The paper develops $k$FW, a novel Frank-Wolfe algorithm with enhanced subproblem oracles that achieve faster convergence and better performance on sparse convex optimization problems.

Findings

Achieves finite convergence rate on polytopes and group norm balls.

Attains linear convergence on spectrahedra and nuclear norm balls.

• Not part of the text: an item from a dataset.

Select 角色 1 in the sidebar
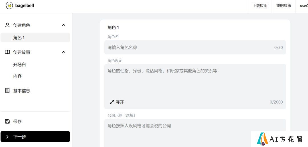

Demonstrates an order-of-magnitude speedup in numerical experiments.

Abstract

This paper proposes a new variant of Frank-Wolfe (FW), called $k$FW. Standard FW suffers from slow convergence: iterates often zig-zag as update directions oscillate around extreme points of the constraint set. The new variant, $k$FW, overcomes this problem by using two stronger subproblem oracles in each iteration. The first is a $k$ linear optimization oracle ($k$LOO) that computes the $k$ best update directions (rather than just one). The second is a $k$ direction search ($k$DS) that minimizes the objective over a constraint set represented by the $k$ best update directions and the previous iterate. When the problem solution admits a sparse representation, both oracles are easy to compute, and $k$FW converges quickly for smooth convex objectives and several interesting constraint sets: $k$FW achieves finite $\frac{4L_f^3D^4}{\gamma\delta^2}$ convergence on polytopes and group norm balls, and linear convergence on spectrahedra and nuclear norm balls. Numerical experiments validate the effectiveness of $k$FW and demonstrate an order-of-magnitude speedup over existing approaches.